Export (0) Print
Expand All

How to: Parse and read a large spreadsheet document (Open XML SDK)

Published: December 04, 2012

This topic shows how to use the classes in the Open XML SDK 2.5 for Office to programmatically read a large Excel file. For more information about the basic structure of a SpreadsheetML document, see Structure of a SpreadsheetML document (Open XML SDK).

You must use the following using directives or Imports statements to compile the code in this topic.

using System;
using System.Linq;
using DocumentFormat.OpenXml;
using DocumentFormat.OpenXml.Packaging;
using DocumentFormat.OpenXml.Spreadsheet;

In the Open XML SDK, the SpreadsheetDocument class represents an Excel document package. To open and work with an Excel document, you create an instance of the SpreadsheetDocument class from the document. After you create this instance, you can use it to obtain access to the main workbook part that contains the worksheets. The content in the document is represented in the package as XML using SpreadsheetML markup.

To create the class instance, you call one of the overloads of the Open() method. The following code sample shows how to use the Open(String, Boolean) overload. The first parameter takes a string that represents the full path to the document to open. The second parameter takes a value of true or false and represents whether or not you want the file to be opened for editing. In this example, the parameter is false because the document is opened as read-only.

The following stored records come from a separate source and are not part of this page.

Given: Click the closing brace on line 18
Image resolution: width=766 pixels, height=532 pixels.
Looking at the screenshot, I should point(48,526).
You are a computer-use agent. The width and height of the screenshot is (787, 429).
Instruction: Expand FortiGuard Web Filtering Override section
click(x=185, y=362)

// Open the document for editing.
using (SpreadsheetDocument spreadsheetDocument = 
    SpreadsheetDocument.Open(fileName, false))
{
    // Code removed here.
}

The Open XML SDK provides two approaches to parsing Open XML files. You can use the SDK Document Object Model (DOM), or the Simple API for XML (SAX) reading and writing features. The SDK DOM is designed to make it easy to query and parse Open XML files by using strongly-typed classes. However, the DOM approach requires loading entire Open XML parts into memory, which can cause an Out of Memory exception when you are working with really large files. Using the SAX approach, you can employ an OpenXMLReader to read the XML in the file one element at a time, without having to load the entire file into memory. Consider using SAX when you need to handle very large files.

The following code segment is used to read a very large Excel file using the DOM approach.

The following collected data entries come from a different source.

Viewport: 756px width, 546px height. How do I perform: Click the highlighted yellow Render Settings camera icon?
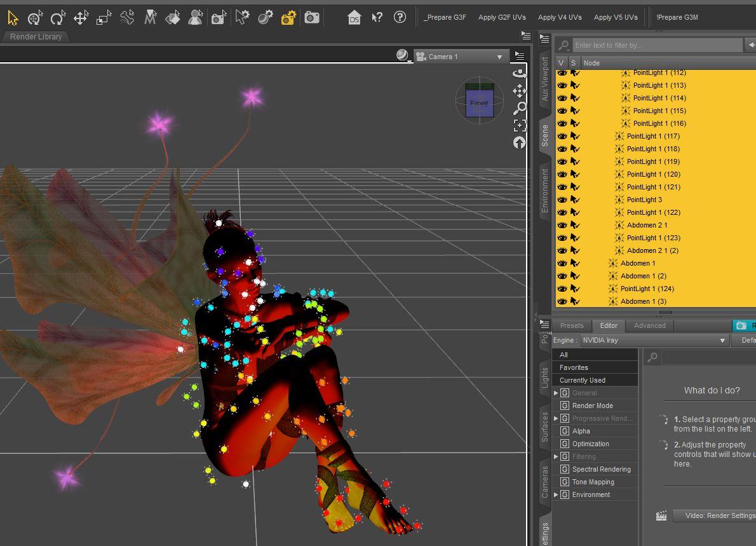[x=288, y=18]
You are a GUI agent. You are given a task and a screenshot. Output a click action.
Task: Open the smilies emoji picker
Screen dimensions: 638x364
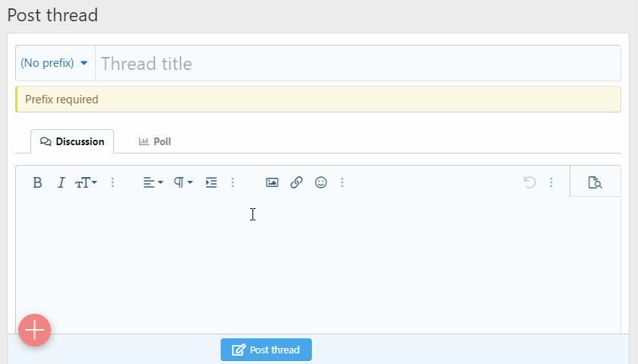coord(321,182)
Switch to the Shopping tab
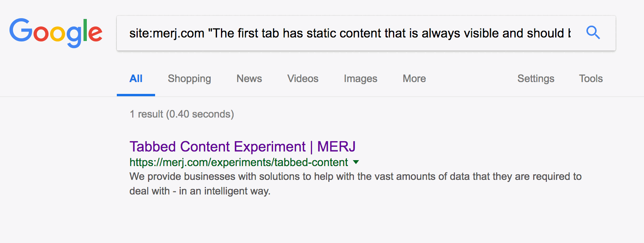Screen dimensions: 644x243 [189, 79]
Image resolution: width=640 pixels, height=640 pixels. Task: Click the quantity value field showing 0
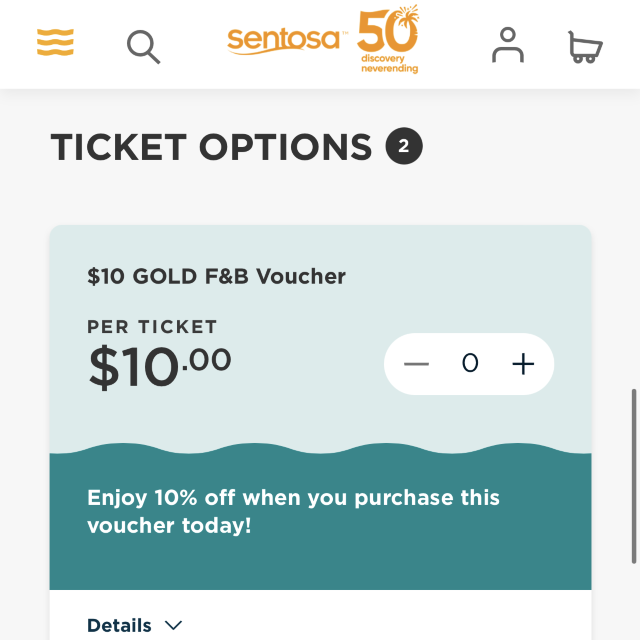point(470,363)
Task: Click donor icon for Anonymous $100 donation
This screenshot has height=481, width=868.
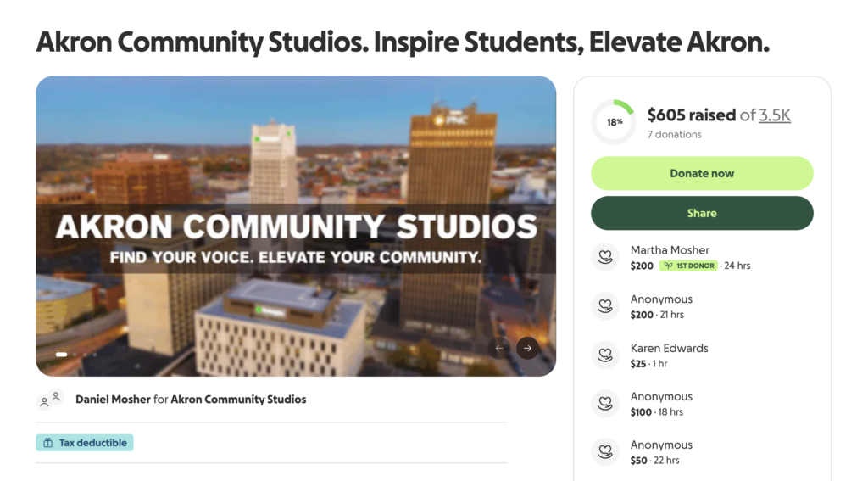Action: [x=604, y=403]
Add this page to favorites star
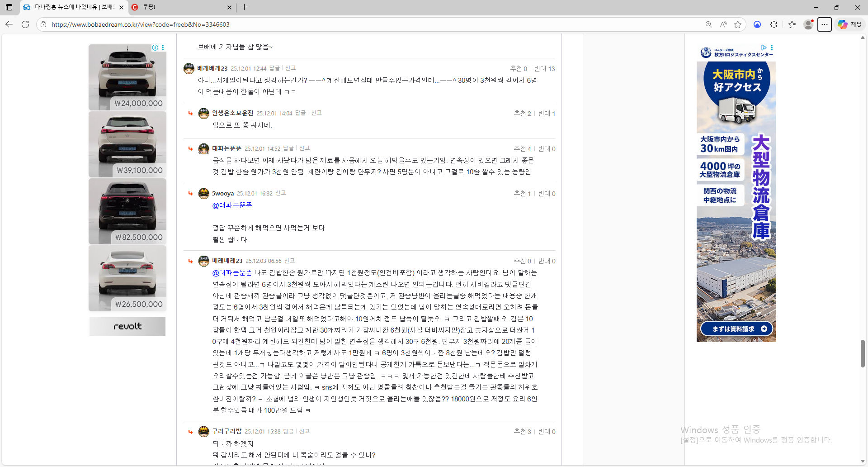Viewport: 868px width, 467px height. coord(738,24)
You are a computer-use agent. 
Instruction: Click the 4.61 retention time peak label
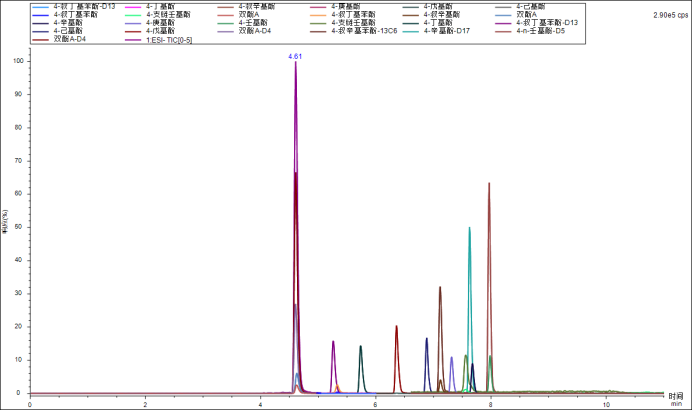295,57
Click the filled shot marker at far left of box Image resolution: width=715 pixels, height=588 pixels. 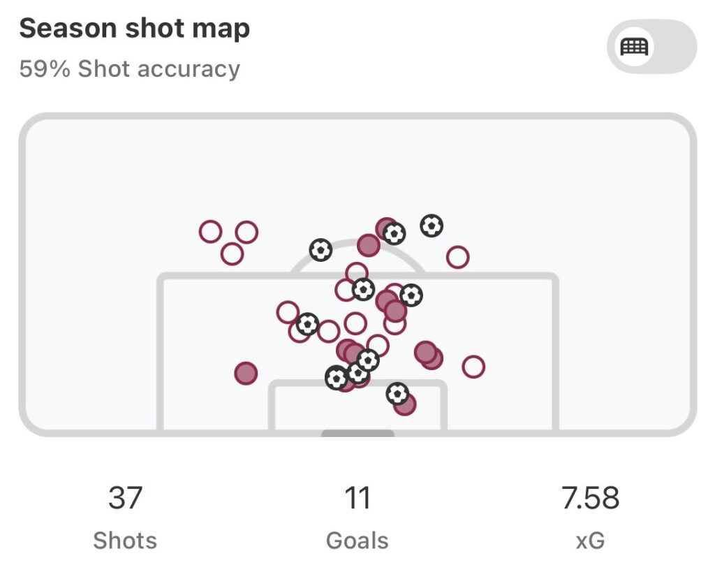pyautogui.click(x=246, y=374)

WorkbookPart workbookPart = spreadsheetDocument.WorkbookPart;
WorksheetPart worksheetPart = workbookPart.WorksheetParts.First();
SheetData sheetData = worksheetPart.Worksheet.Elements<SheetData>().First();
string text;
foreach (Row r in sheetData.Elements<Row>())
{
    foreach (Cell c in r.Elements<Cell>())
    {
        text = c.CellValue.Text;
        Console.Write(text + " ");
    }
}

The following code segment performs an identical task to the preceding sample (reading a very large Excel file), but uses the SAX approach. This is the recommended approach for reading very large files.

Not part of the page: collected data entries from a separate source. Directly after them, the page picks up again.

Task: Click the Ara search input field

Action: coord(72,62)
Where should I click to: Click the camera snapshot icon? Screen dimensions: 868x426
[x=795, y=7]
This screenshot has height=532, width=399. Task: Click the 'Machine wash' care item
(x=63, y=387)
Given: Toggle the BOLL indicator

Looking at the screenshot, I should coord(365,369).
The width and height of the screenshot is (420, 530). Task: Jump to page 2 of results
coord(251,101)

WorkbookPart workbookPart = spreadsheetDocument.WorkbookPart;
WorksheetPart worksheetPart = workbookPart.WorksheetParts.First();

OpenXmlReader reader = OpenXmlReader.Create(worksheetPart);
string text;
while (reader.Read())
{
    if (reader.ElementType == typeof(CellValue))
    {
        text = reader.GetText();
        Console.Write(text + " ");
    }
}

You can imagine a scenario where you work for a financial company that handles very large Excel spreadsheets. Those spreadsheets are updated daily by analysts and can easily grow to sizes exceeding hundreds of megabytes. You need a solution to read and extract relevant data from every spreadsheet. The following code example contains two methods that correspond to the two approaches, DOM and SAX. The latter technique will avoid memory exceptions when using very large files. To try them, you can call them in your code one after the other or you can call each method separately by commenting the call to the one you would like to exclude.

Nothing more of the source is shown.